What you should do: Skip the pictures and retype exactly the lines from the one holding "Screen dimensions: 720x709" through the end of the entries.

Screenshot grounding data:
■ ■ ■ ■
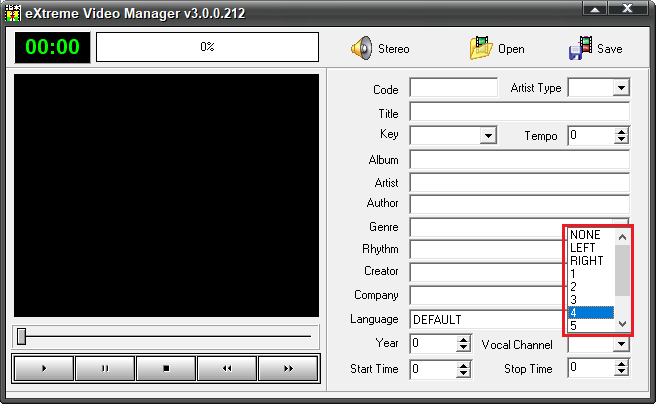This screenshot has height=404, width=656.
Task: Pick option 4 in the list
Action: (x=590, y=313)
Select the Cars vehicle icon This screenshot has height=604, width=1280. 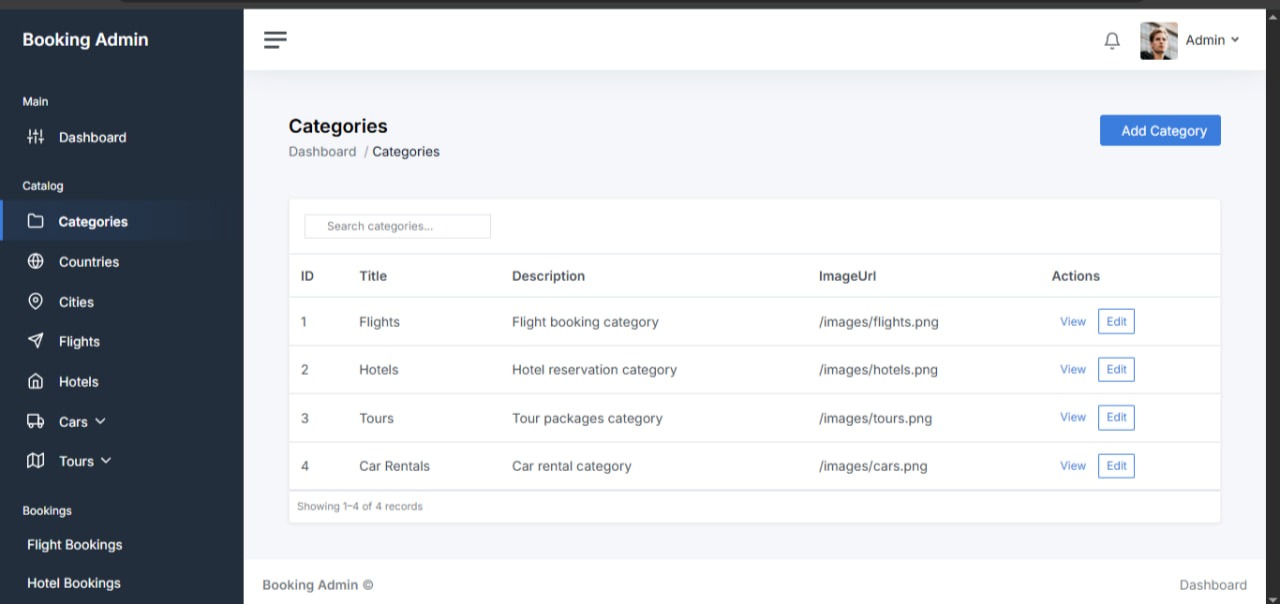[35, 421]
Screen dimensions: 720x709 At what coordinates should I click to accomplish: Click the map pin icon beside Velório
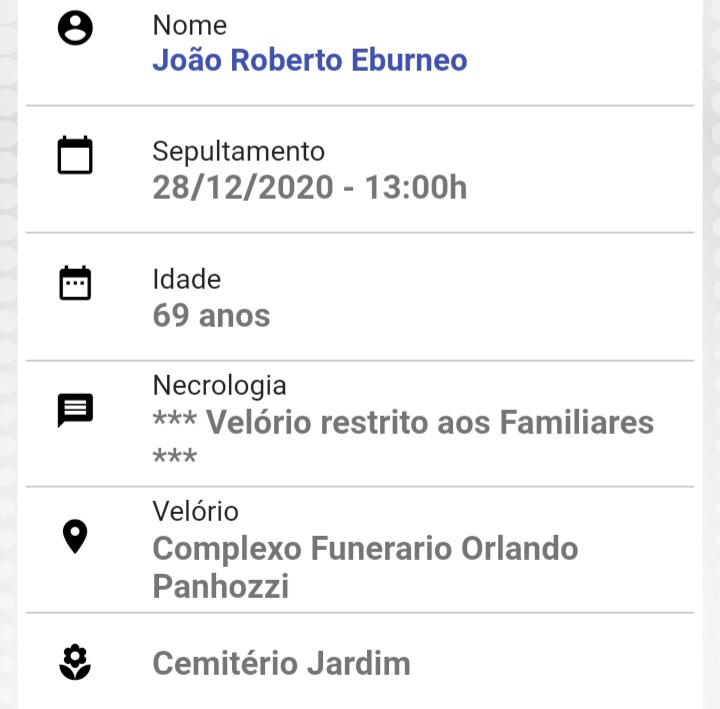[x=75, y=537]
■ ■ ■ ■
Solution to this task:
Screen dimensions: 720x709 At what coordinates should I click to accomplish: Click the map pin icon beside Velório
[x=75, y=537]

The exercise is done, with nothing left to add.